*Angezeigter Text:*
------------------------------
Leserbrief

(Christian Hennig)

Beim Lesen der letzten, reichhaltigen Ausgabe des United-Forums sind mir einige Dinge eingefallen, die ich hier zum besten geben möchte.

Aufstellungen

Die Aufstellungstheorie steckt noch in den Kinderschuhen.

Natürlich sind die Modelle, mit denen ich hier meine Berechnungen anstelle, grobe Vereinfachungen der Realität. Würde man tatsächlich alle Eventualitäten berücksichtigen wollen, dann würde der Schreiber von der Masse der Daten, der Leser von der Masse der Seiten erschlagen.

Außerdem lassen sich auch konkrete beliebig detaillierte Fragen nicht mehr sinnvoll spezifizieren, wie der Artikel von Stephan Valkyser ganz gut gezeigt hat: Aus den vier reinen Strategien ließ sich eine gemischte optimierte Strategie berechnen, die aber nur einen Gleichstand erzielen konnte, was in der Realität oft zuwenig sein wird. Für bessere Ergebnisse brauchen wir konkretere Modellbeschreibungen, und an die will ich mich erst langsam heran arbeiten, damit mehr als eine Handvoll Leser etwas davon hat.
------------------------------
*Einträge zur Aufgabe:*
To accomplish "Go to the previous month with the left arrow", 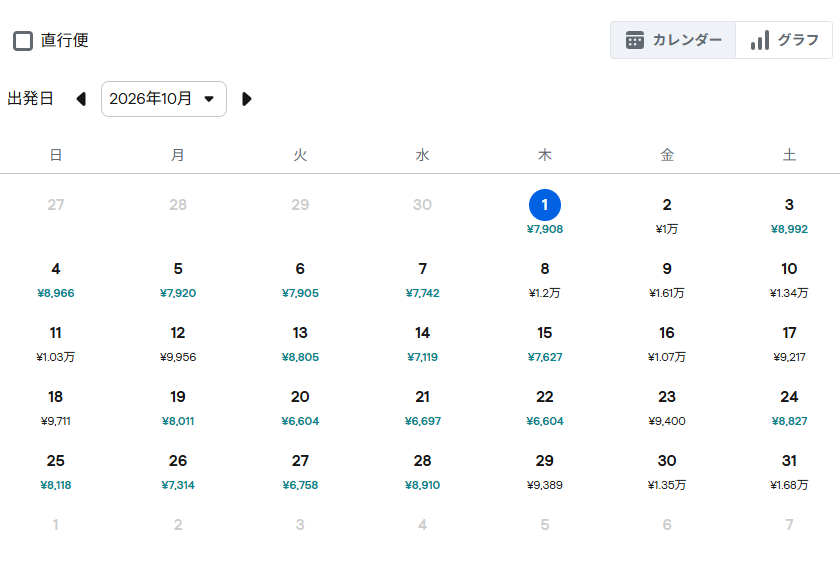I will (x=81, y=99).
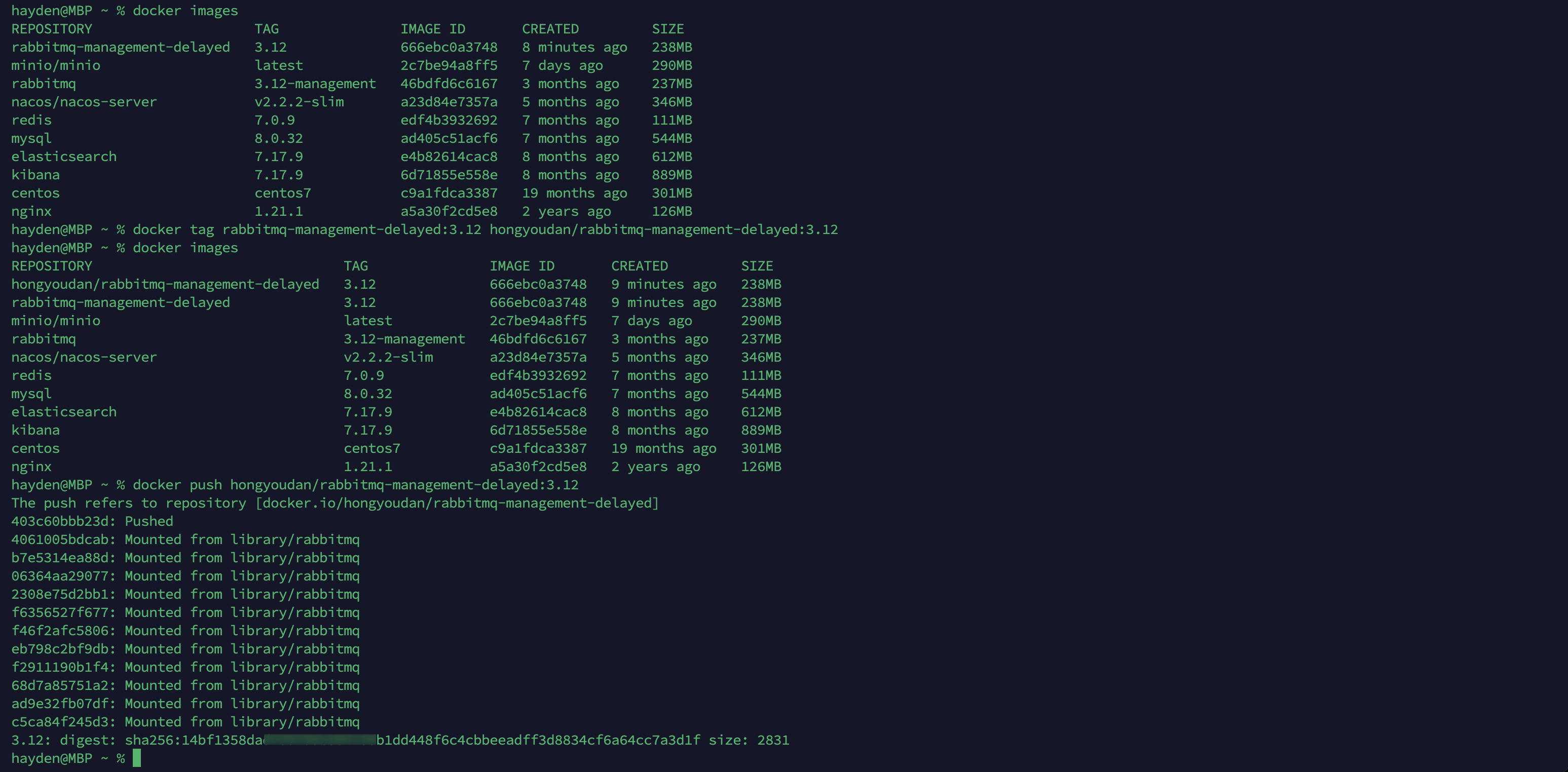Click image ID 46bdfd6c6167 in second table
This screenshot has height=772, width=1568.
click(538, 339)
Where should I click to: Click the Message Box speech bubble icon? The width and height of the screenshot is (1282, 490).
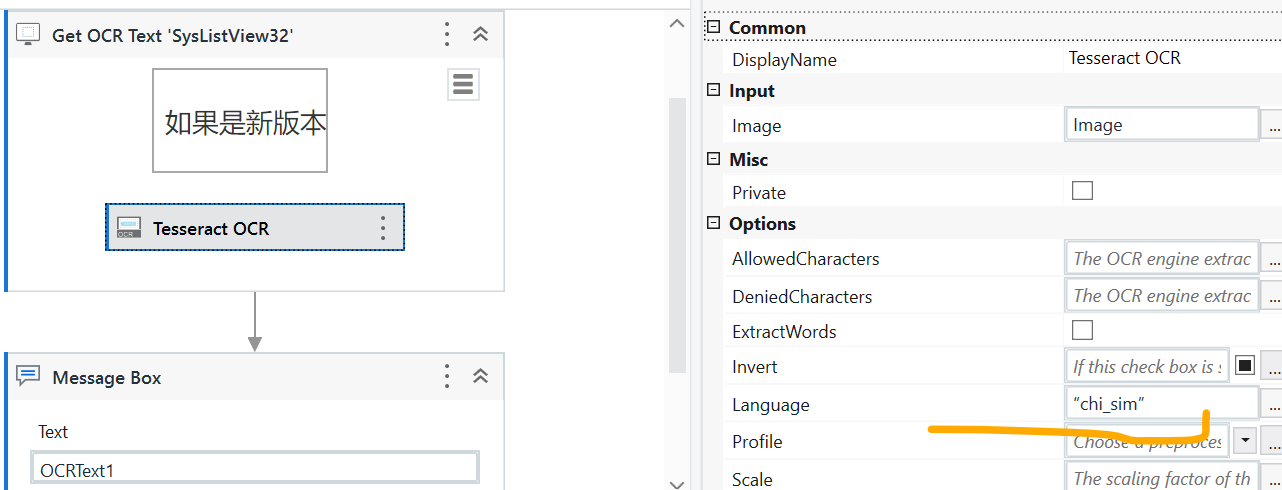pos(29,377)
------------------------------
*Aufgabe A:*
Schreibe den Leserbrief vollständig und unverändert ab.
*Aufgabe B:*
Gib die Einträge wortgetreu wieder, beginnend mit der Zeile, die „Where should I“ enthält, und endend mit dem Schluss der Einträge, beide Enden eingeschlossen. Lass die Bilder dabei weg.
Der Leserbrief und die Einträge sind voneinander getrenntes Material.

*Ausgabe A:*
Leserbrief

(Christian Hennig)

Beim Lesen der letzten, reichhaltigen Ausgabe des United-Forums sind mir einige Dinge eingefallen, die ich hier zum besten geben möchte.

Aufstellungen

Die Aufstellungstheorie steckt noch in den Kinderschuhen.

Natürlich sind die Modelle, mit denen ich hier meine Berechnungen anstelle, grobe Vereinfachungen der Realität. Würde man tatsächlich alle Eventualitäten berücksichtigen wollen, dann würde der Schreiber von der Masse der Daten, der Leser von der Masse der Seiten erschlagen.

Außerdem lassen sich auch konkrete beliebig detaillierte Fragen nicht mehr sinnvoll spezifizieren, wie der Artikel von Stephan Valkyser ganz gut gezeigt hat: Aus den vier reinen Strategien ließ sich eine gemischte optimierte Strategie berechnen, die aber nur einen Gleichstand erzielen konnte, was in der Realität oft zuwenig sein wird. Für bessere Ergebnisse brauchen wir konkretere Modellbeschreibungen, und an die will ich mich erst langsam heran arbeiten, damit mehr als eine Handvoll Leser etwas davon hat.

*Ausgabe B:*
Where should I click to: Click the Message Box speech bubble icon? The width and height of the screenshot is (1282, 490).
pos(29,377)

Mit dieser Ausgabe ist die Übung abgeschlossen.